Copy exactly the lines of the data below that run from the line holding "This screenshot has width=884, height=638." through the line holding "Given: Collapse the", both ends included.

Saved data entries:
+++
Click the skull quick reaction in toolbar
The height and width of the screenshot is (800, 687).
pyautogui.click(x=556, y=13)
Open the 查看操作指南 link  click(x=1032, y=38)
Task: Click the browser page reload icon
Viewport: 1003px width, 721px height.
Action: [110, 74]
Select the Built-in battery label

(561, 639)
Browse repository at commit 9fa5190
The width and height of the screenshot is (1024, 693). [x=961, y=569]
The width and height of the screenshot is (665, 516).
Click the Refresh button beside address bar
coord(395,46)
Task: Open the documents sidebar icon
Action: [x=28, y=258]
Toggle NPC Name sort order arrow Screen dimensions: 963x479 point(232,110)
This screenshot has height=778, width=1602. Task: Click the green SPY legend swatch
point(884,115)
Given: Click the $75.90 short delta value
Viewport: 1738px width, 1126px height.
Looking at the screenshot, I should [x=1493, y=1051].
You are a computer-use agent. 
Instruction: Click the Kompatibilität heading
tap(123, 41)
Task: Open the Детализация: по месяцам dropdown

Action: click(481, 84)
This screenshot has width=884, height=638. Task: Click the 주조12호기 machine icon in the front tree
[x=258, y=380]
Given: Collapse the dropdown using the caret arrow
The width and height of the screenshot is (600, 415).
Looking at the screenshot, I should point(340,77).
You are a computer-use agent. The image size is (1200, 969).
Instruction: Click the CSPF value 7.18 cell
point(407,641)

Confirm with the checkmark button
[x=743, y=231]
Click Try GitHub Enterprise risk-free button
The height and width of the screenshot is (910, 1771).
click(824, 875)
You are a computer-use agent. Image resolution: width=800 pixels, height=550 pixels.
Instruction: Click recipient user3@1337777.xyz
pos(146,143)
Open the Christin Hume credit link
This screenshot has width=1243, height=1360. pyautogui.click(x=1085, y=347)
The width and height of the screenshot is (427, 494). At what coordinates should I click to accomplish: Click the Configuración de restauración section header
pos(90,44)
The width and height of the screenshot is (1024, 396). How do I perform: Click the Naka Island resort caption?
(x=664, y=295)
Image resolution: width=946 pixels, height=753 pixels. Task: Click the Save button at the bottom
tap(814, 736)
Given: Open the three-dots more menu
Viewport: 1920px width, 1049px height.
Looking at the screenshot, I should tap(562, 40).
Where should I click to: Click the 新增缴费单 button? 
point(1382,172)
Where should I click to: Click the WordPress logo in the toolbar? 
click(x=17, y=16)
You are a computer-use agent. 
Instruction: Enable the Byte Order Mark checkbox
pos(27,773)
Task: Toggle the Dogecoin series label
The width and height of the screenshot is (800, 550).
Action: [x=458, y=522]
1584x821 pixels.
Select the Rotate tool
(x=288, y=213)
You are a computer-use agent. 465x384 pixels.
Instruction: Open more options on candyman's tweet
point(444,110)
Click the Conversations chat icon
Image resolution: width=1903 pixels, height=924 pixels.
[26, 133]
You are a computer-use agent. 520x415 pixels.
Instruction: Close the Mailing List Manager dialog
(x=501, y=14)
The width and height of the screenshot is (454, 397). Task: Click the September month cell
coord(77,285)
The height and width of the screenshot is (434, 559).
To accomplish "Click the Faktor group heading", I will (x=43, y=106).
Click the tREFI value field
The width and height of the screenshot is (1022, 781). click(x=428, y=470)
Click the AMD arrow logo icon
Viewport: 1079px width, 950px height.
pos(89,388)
+++
▶ _Exercise answer_:
This screenshot has width=884, height=638. Task: Click the 주조12호기 machine icon in the front tree
[x=258, y=380]
Given: Collapse the dropdown using the caret arrow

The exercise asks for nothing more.